The Princess Priscilla's Fortnight eBook

This eBook from the Gutenberg Project consists of approximately 295 pages of information about The Princess Priscilla's Fortnight.

The Princess Priscilla's Fortnight eBook

This eBook from the Gutenberg Project consists of approximately 295 pages of information about The Princess Priscilla's Fortnight.

XXII

Let the reader now picture Priscilla coming downstairs the next morning, a golden Sunday morning full of Sabbath calm, and a Priscilla leaden-eyed and leaden-souled, her shabby garments worn out to a symbol of her worn out zeals, her face the face of one who has forgotten peace, her eyes the eyes of one at strife with the future, of one for ever asking “What next?” and shrinking with a shuddering “Oh please not that,” from the bald reply.

Out of doors Nature wore her mildest, most beneficent aspect.  She very evidently cared nothing for the squalid tragedies of human fate.  Her hills were bathed in gentle light.  Her sunshine lay warm along the cottage fronts.  In the gardens her hopeful bees, cheated into thoughts of summer, droned round the pale mauves and purples of what was left of starworts.  The grass in the churchyard sparkled with the fairy film of gossamers.  Sparrows chirped.  Robins whistled.  And humanity gave the last touch to the picture by ringing the church bells melodiously to prayer.

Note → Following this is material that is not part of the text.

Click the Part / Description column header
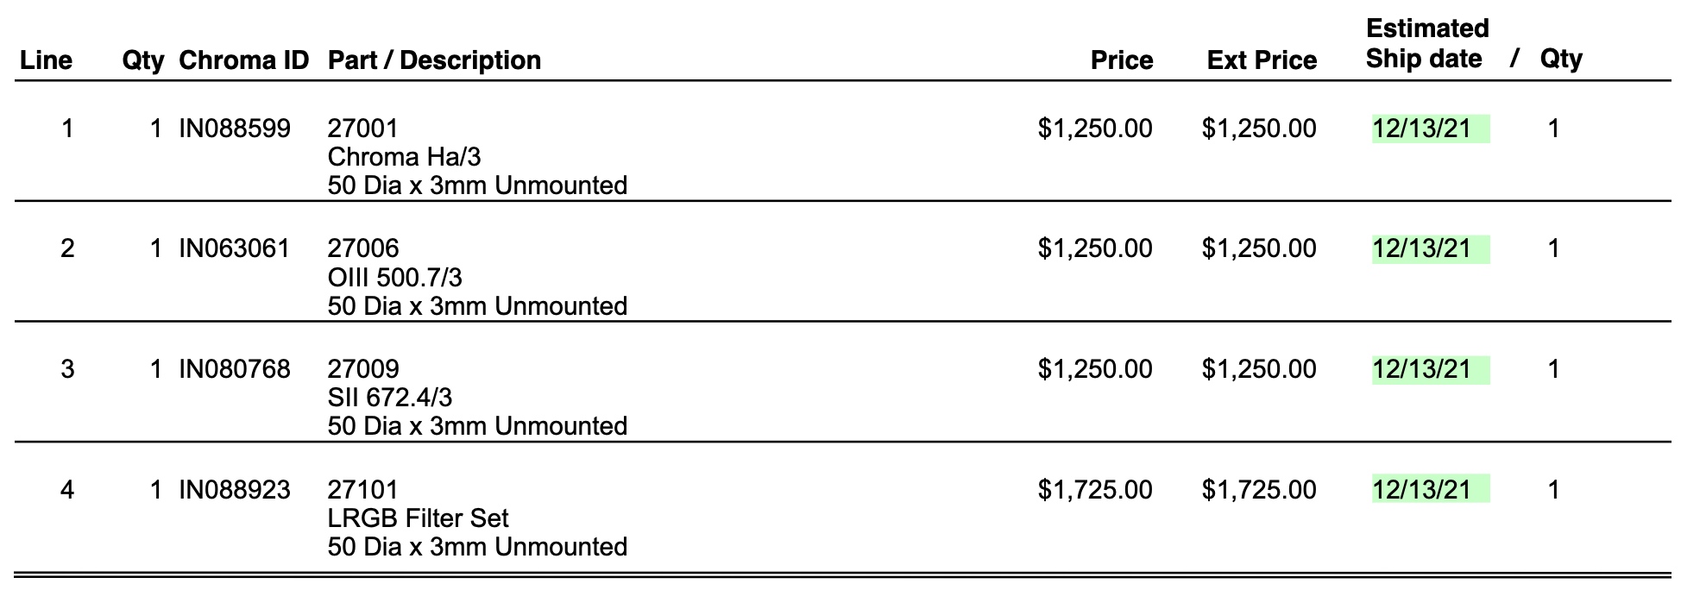(x=434, y=60)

Without doubt it was a day of blessing, supposing any one could be found willing to be blest.  Let the reader, then, imagine this outward serenity, this divine calmness, this fair and light-flooded world, and within the musty walls of Creeper Cottage Priscilla coming down to breakfast, despair in her eyes and heart.

They breakfasted late; so late that it was done to the accompaniment, strangely purified and beautified by the intervening church walls and graveyard, of Mrs. Morrison’s organ playing and the chanting of the village choir.  Their door stood wide open, for the street was empty.  Everybody was in church.  The service was, as Mrs. Morrison afterwards remarked, unusually well attended.  The voluntaries she played that day were Dead Marches, and the vicar preached a conscience-shattering sermon upon the text “Lord, who is it?”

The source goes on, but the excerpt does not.